Ciao, circa tre anni fà ho installato una caldaia D'Ovidio, certificata a 35 kcal, in abitazione di circa gli stessi mq a tre piani, ma di cui ne riscaldo solo due, e per quanto mi riguarda posso dire di aver risolto il problema riscaldamento che avevo con quella a metano, che mi costava un sacco di soldi senza che mi riscaldasse.

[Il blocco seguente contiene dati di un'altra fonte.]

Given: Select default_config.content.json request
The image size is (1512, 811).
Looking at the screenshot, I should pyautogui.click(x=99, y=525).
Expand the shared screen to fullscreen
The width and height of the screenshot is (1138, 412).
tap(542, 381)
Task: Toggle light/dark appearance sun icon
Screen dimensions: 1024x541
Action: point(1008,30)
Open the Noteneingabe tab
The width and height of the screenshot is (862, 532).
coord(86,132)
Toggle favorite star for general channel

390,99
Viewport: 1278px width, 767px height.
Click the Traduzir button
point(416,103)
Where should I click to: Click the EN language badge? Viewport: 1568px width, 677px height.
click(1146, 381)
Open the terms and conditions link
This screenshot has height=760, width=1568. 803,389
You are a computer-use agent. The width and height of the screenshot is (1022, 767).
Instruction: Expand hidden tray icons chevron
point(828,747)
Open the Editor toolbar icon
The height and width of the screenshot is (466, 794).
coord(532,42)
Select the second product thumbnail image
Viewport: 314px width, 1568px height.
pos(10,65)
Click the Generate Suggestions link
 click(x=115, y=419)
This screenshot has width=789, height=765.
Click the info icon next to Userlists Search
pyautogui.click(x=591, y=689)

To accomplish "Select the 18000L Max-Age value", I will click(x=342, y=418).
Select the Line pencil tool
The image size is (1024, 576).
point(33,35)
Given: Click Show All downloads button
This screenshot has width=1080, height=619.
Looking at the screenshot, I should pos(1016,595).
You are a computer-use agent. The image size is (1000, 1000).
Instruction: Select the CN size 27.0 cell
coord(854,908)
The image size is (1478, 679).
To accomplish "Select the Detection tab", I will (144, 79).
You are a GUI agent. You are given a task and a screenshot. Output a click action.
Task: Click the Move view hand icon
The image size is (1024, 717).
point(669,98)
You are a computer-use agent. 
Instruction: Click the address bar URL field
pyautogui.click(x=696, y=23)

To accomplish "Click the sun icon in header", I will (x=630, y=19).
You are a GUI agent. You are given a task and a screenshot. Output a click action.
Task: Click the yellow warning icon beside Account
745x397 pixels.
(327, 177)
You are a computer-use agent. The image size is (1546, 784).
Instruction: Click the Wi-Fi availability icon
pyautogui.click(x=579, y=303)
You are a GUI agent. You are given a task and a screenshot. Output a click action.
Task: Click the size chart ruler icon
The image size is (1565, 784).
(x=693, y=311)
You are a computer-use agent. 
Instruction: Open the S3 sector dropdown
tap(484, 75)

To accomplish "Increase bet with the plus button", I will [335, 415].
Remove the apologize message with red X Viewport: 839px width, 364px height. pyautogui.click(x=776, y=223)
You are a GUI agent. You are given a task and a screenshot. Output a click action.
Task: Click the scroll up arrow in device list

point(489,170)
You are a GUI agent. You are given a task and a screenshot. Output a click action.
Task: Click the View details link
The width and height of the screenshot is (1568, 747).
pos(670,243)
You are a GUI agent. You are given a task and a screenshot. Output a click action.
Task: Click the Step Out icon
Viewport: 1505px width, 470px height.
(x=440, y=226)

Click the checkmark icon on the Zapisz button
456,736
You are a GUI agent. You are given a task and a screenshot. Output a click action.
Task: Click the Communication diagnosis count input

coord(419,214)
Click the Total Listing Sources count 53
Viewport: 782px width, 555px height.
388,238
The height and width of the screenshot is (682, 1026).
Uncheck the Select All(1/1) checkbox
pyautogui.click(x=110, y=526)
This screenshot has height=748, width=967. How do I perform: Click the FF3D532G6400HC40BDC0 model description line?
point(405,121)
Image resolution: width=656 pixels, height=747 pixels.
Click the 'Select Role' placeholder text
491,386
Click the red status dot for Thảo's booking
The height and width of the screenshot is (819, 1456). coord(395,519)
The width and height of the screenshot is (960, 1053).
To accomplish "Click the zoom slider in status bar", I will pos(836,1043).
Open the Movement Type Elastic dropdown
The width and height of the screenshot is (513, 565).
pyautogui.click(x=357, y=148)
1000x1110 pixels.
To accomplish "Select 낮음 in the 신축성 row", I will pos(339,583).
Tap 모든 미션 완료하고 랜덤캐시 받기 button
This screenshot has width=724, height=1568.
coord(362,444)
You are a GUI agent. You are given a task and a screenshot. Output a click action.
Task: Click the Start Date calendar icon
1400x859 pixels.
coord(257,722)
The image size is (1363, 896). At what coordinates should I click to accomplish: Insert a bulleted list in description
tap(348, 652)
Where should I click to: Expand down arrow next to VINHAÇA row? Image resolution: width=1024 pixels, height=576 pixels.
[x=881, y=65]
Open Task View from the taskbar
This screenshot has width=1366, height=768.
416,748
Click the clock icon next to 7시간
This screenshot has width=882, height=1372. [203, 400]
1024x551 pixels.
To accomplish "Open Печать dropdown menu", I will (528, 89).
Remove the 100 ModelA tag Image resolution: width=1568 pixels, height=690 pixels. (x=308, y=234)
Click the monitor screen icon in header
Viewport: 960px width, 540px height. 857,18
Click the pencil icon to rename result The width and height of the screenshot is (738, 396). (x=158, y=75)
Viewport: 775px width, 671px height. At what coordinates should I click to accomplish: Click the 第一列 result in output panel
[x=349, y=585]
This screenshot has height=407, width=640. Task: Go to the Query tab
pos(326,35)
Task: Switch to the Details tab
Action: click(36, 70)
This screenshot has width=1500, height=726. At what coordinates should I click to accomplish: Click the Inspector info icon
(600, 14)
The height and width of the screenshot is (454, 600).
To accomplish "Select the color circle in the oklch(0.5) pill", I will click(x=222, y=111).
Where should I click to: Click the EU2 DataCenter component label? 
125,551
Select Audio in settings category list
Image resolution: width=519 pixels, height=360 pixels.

Il consiglio che posso darti, ma prendilo come tale, è che per tanti mq. sarebbe conveniente installare una caldaia con potenza maggiore, risulterebbe efficace per ambiente piccolo, ma anche per ambienti grandi nell'eventualità che dovresti riscaldarla tutta contemporaneamente.
La tua caldaia da 40.7 Kcal. se certificati, cioè di resa effettiva, potrebbe essere sufficiente ma, per non rischiare di dover poi alternare il flusso dell'acqua per riscaldare tutta casa, opterei per una da 60.
Qualche dritta:
La caldaia biocombustibile può essere alimentato con numerosi prodotti biocombustibili:
* sansa sporca, sansa pulita, nocciolino, pellet, semi di granturco,trito di mandorle ecc. ma:
- sansa sporca, costa poco, circa 12 Euro al q.le insaccato, di contro produce tanto residuo (cenere) e meno Kcal
rispetto ad esempio, al pellet;
- sansa pulita, costa qualchè euro in più e la resa e poco più elevata di quella sporca;
. entrambi comportano il problema dello scarico dei fumi che sono un tantino maleodoranti, sembra vi sia una norma
che fa obbligo di installare, specie in centro abitato, un filtro per prevenire tali emissioni;
- semi di granturco e trito di mandorle, oggi non conosco il costo, buona resa ma anch'esso con tanto residuo;
- nocciolino pulito, buona resa in calorie e poco residuo, al costo di 16/18 Euro circa a q.le insaccato, a seconda del
venditore;
- pellet, sarebbe l'ideale ma.......per quello che costa.-
Si risparmia un paio di Euro a q.le con l'acquisto di materiale sfuso.
Spero di essere stato utile ed esaustivo.